**EXERCISE AIM**
Below are entries. Give back exactly the lines from the one containing "Select the 用户账号 tab" through the one containing "How do I perform: Click", inclusive, without the pictures.

**INPUT MATERIAL**
_ _ _

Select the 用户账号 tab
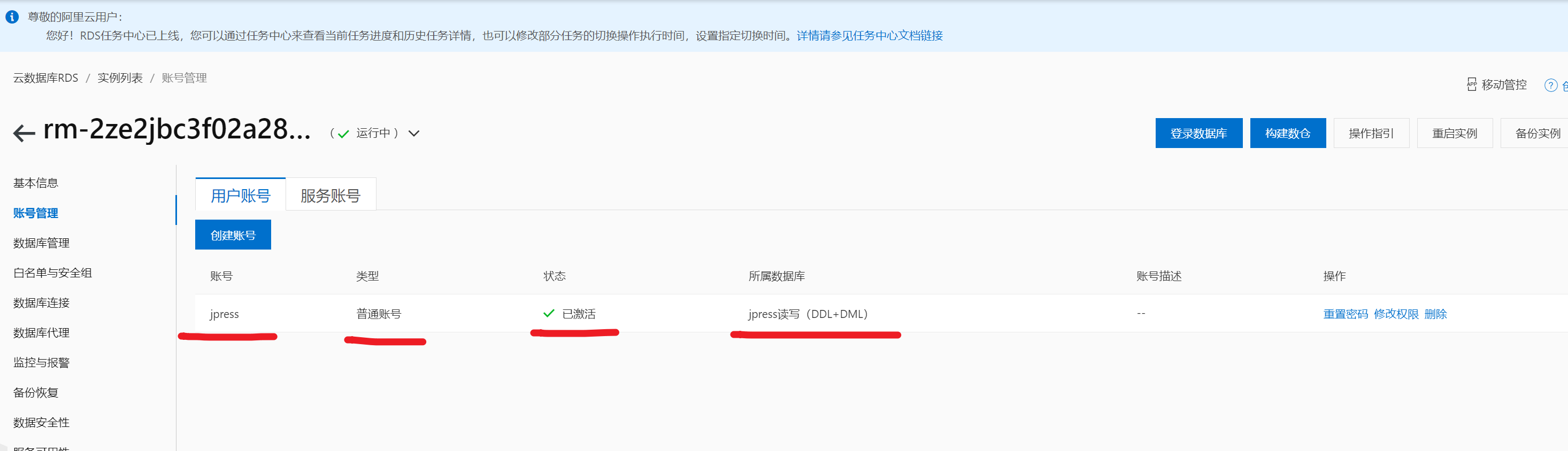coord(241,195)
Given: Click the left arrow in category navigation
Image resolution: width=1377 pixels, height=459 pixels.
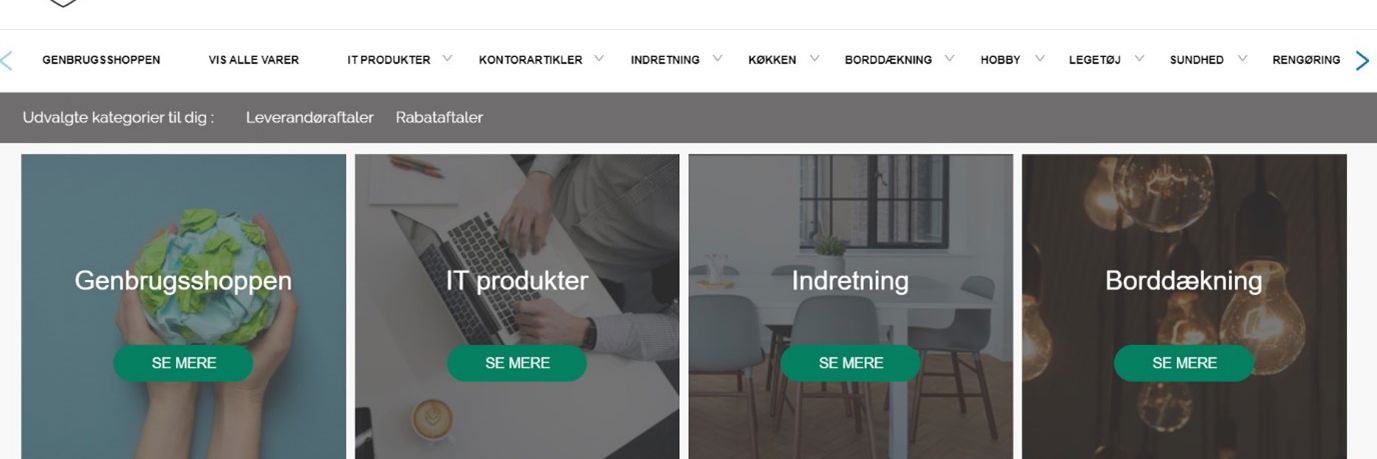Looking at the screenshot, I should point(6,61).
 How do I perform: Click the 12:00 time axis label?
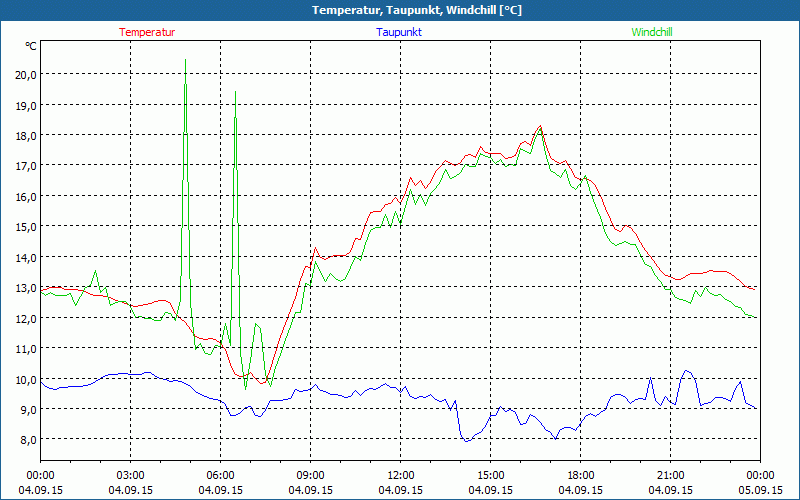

_ _ _

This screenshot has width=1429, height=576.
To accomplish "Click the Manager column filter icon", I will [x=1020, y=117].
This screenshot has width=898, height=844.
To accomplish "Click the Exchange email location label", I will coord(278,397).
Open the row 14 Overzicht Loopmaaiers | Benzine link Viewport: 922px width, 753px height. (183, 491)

_ _ _

**SOLUTION TO THE PROBLEM**
Select the 用户账号 tab
coord(241,195)
Given: Click the left arrow in category navigation
Image resolution: width=1377 pixels, height=459 pixels.
Looking at the screenshot, I should point(6,61).
 How do I perform: Click the 12:00 time axis label?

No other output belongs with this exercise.